Meekijken over de schouder van de middeleeuwse lezer
Wat vonden geleerden in de middeleeuwen van de boeken die ze lazen? In haar oratie op 12 januari vertelde hoogleraar Mariken Teeuwen over de teksten die ze in de kantlijn schreven. ‘Je vindt er serieuze dingen in, ellende, maar ook grappen en zelfs muziek.
Vanaf maart afgelopen jaar is Mariken Teeuwen bijzonder hoogleraar schriftcultuur in de middeleeuwen bij het Instituut voor Geschiedenis van de universiteit Leiden. Ze is gespecialiseerd in vroegmiddeleeuwse boeken: uit de periode 500-1500. Die waren handgeschreven, vaak in het Latijn, op perkament.
Veel van die boeken bevatten sporen van de lezers uit die tijd. In de kantlijn of marge schreven ze namelijk heel wat opmerkingen, marge-aantekeningen of ‘marginalia’. Zowel de auteurs als de lezers waren voornamelijk monniken.
Hele puzzel
In de liturgische boeken, die vaak mooi versierd waren met goud en prachtige miniaturen, staan niet veel aantekeningen, vertelt Teeuwen. ‘Sommige boeken zijn bedoeld om mooi op een lessenaar te liggen. De boeken waarmee gewerkt werd en waarin de meeste marginalia staan, vind ik het interessantst.’ Die gingen voornamelijk over filosofie, wetenschap en de kunsten.

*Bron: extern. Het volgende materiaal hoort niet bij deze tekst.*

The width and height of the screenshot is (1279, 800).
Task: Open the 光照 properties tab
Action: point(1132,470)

Het ontcijferen van de marginalia is een hele puzzel, waar veel kennis en ervaring voor nodig is. Net als voor het achterhalen van wanneer en waar de opmerkingen gemaakt zijn. ‘Het schrift ontwikkelt zich op een bepaalde manier in de loop van de middeleeuwen. Dus de vorm van de letters geeft je informatie.’
Naakte vrouw
Tussen alle kennis duiken wel eens persoonlijke dingen op. Je kunt er klachten lezen zoals: ‘Ik heb het koud, mijn vingers zijn verkrampt, ik heb honger’. Soms gaven lezers hun mening: ‘Die meester heeft ongelijk’ of: ‘Dit is prachtig en moet ik onthouden’.

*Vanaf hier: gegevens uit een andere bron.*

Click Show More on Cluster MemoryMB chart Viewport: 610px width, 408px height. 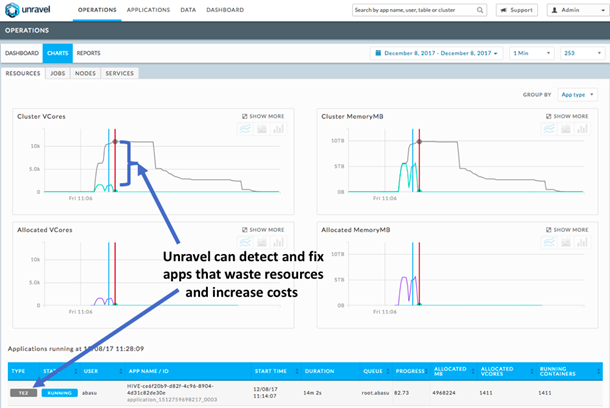(x=567, y=116)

'Je ziet de mensen uit het verre verleden aan het werk.'
In de kloosters werden de hele dag psalmen gezongen. De hoogleraar: ‘Dus de schrijvers hadden hun hoofd vol melodieën en die belanden soms in de marge van een boek over een heel ander onderwerp.’ Ook een leuke vondst: in een boek over antieke logica is de beginletter versierd met een naakte vrouw bovenop een monnik, met rode blossen op de wangen van het betrapte paar.
Fantastisch gevoel
Als Teeuwen op een feestje gevraagd wordt wat er zo fascinerend is aan middeleeuwse handschriften zegt ze: ‘Je hebt een handgemaakt object vast dat honderden jaren oud is. Die boeken geven je een enorme historische sensatie. Alsof je over de schouder meekijkt van degene die het gemaakt of gelezen heeft. Dus je ziet de mensen uit het verre verleden aan het werk. Dat is een fantastisch gevoel. Je kunt het misschien vergelijken met een archeoloog die schatten ontdekt tijdens een opgraving.’

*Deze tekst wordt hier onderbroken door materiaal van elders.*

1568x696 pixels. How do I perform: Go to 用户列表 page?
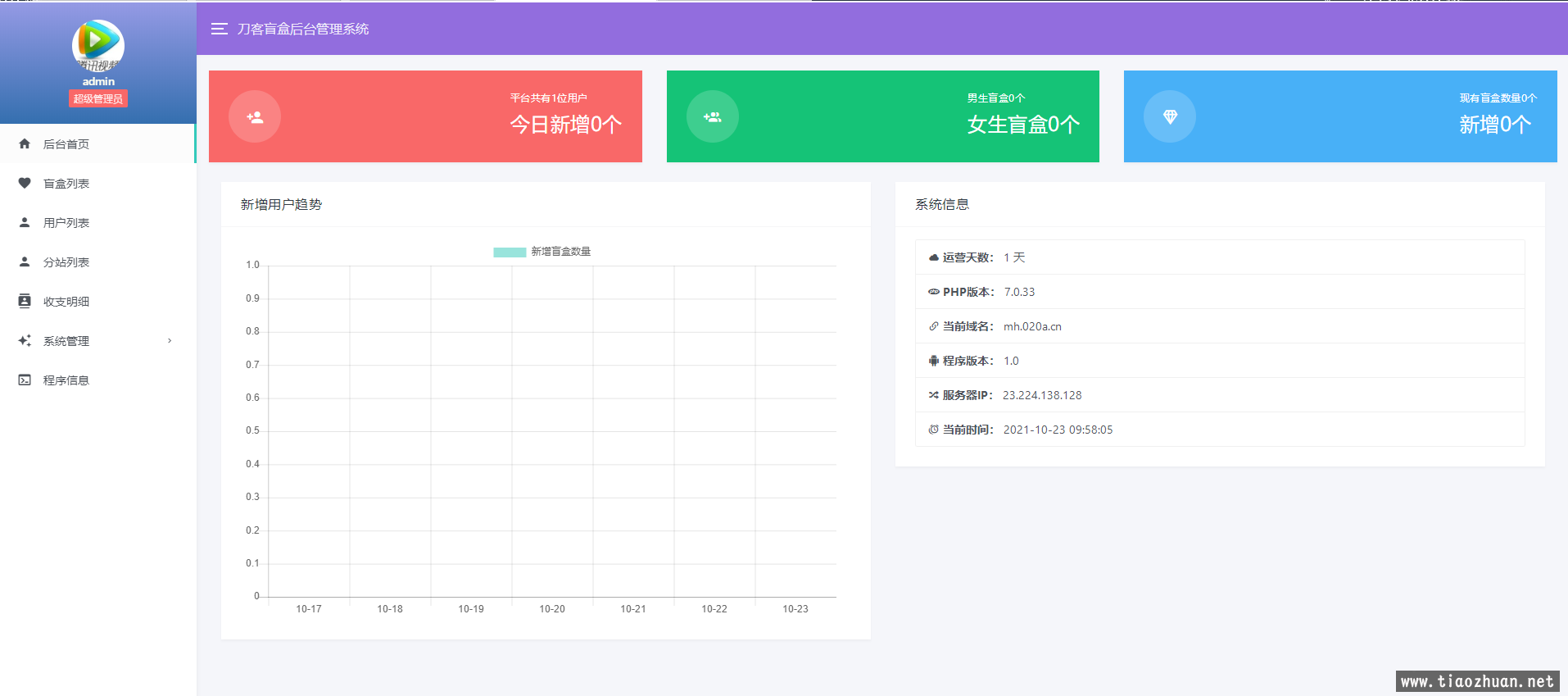66,223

In Nederland liggen ongeveer 5000 à 6000 vroegmiddeleeuwse handschriften in openbare collecties van bibliotheken. Leiden heeft de grootste collectie. ‘Als je geïnteresseerd bent in de vroege middeleeuwen is Leiden een schatkamer.’
Je kunt een beeld krijgen van hoe manuscripten tussen de Europese kloosters en steden reisden.
Van klooster naar klooster
Teeuwen is ook onderzoeker en hoofd van de onderzoeksgroep Digitale Edities bij het Huygens Instituut van de KNAW. Met collega Irene van Renswoude is ze begonnen een nationaal portaal voor gedigitaliseerde middeleeuwse handschriften in Nederlandse collecties te bouwen.
Er is een grote verandering aan de gang in het vak handschriftenkunde, vertelt ze: de laatste twintig jaar zijn steeds meer middeleeuwse handschriften online beschikbaar gekomen. ‘Dat heeft gezorgd voor een enorme ontwikkeling in de bestudering ervan. Met digitale methodes kun je ze veel sneller en op veel grotere schaal vergelijken.’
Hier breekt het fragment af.